* [Materials provided]
>>>
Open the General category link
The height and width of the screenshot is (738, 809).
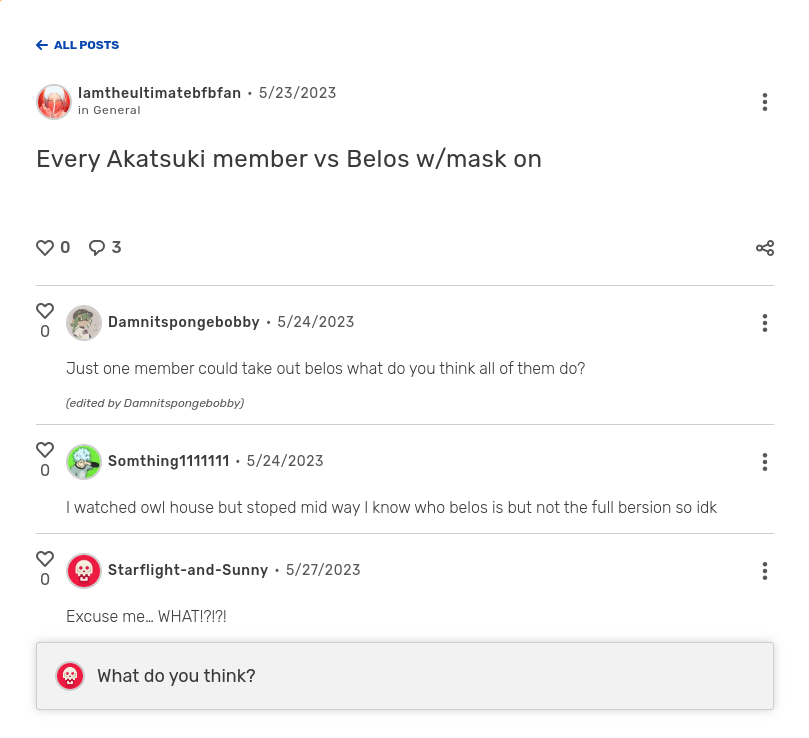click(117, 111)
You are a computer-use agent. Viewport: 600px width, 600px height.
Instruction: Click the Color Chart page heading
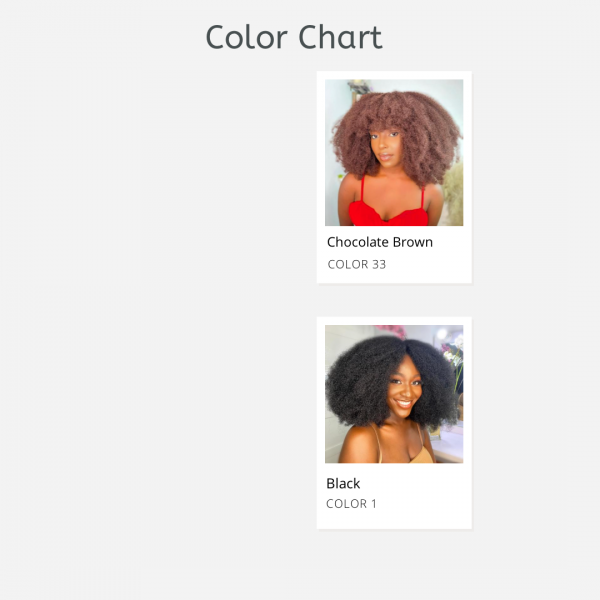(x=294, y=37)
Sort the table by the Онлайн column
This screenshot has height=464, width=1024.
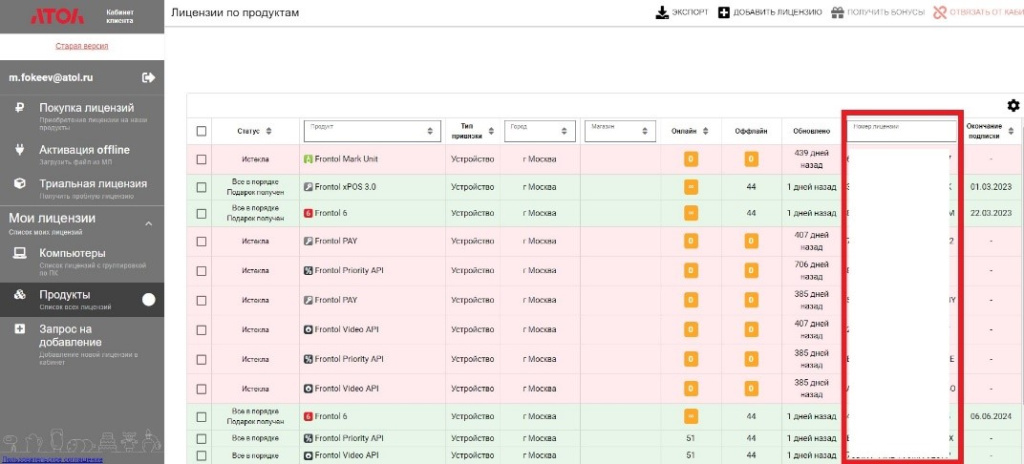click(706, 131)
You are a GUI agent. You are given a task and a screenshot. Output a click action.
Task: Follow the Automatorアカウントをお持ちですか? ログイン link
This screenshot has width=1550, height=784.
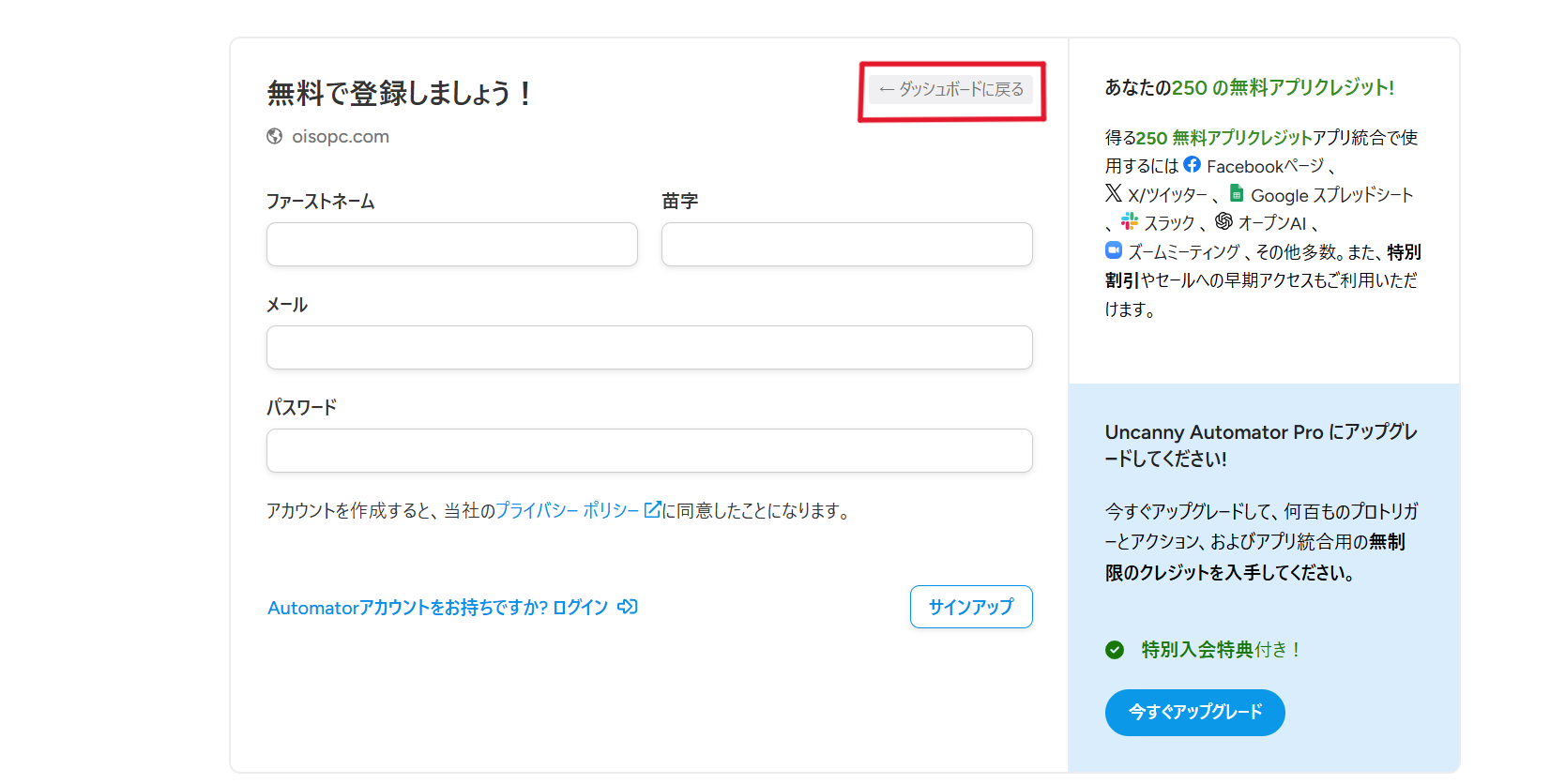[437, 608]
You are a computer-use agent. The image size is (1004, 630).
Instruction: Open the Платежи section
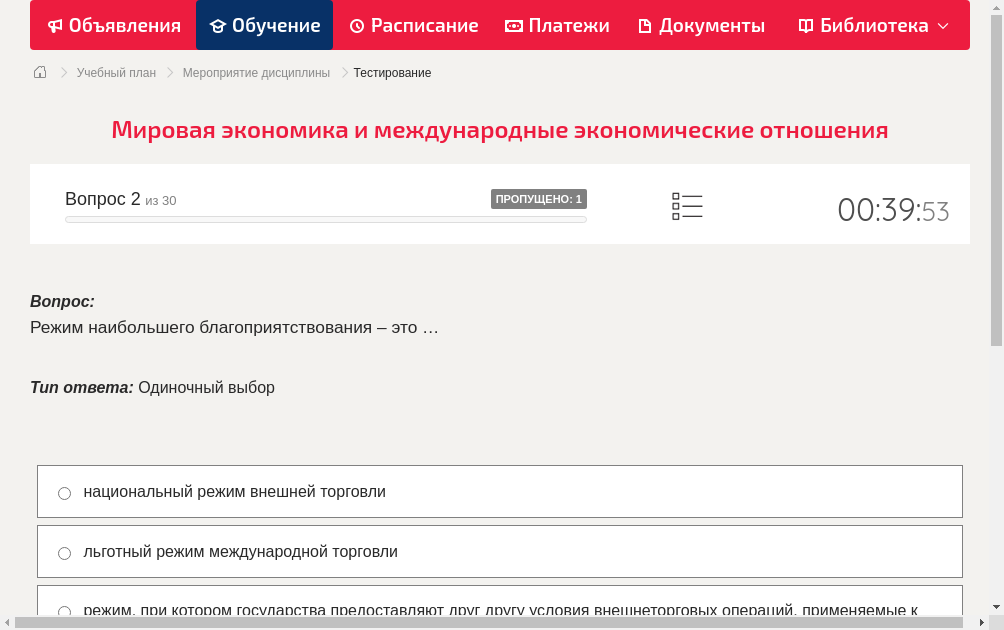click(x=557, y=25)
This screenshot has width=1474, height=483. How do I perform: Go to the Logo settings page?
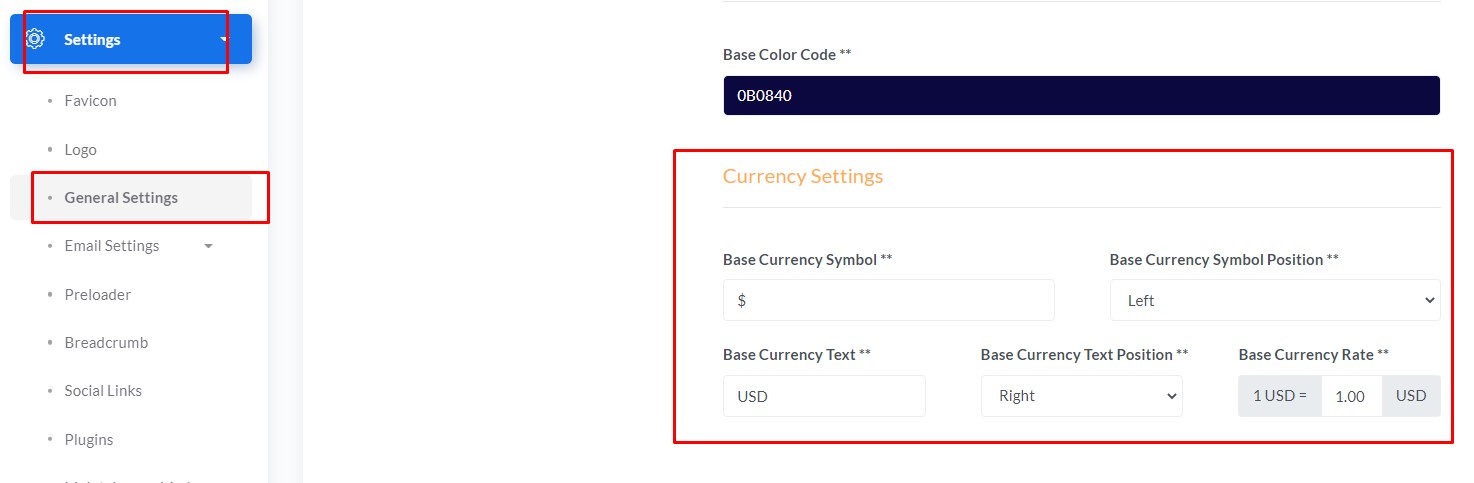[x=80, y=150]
<<<
>>>
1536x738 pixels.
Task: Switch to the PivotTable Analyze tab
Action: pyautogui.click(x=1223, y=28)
<<<
What you write out is the stretch of entries from the line containing "Open the General category link" to the line containing "Task: Follow the", word for word, with both end lines and no pictures.

* [Answer space]
Open the General category link
The height and width of the screenshot is (738, 809).
click(117, 111)
You are a computer-use agent. Viewport: 600px width, 600px height.
Instruction: Click the Color Chart page heading
(x=294, y=37)
Sort the table by the Онлайн column
This screenshot has height=464, width=1024.
click(706, 131)
You are a GUI agent. You are given a task and a screenshot. Output a click action.
Task: Follow the Automatorアカウントをお持ちですか? ログイン link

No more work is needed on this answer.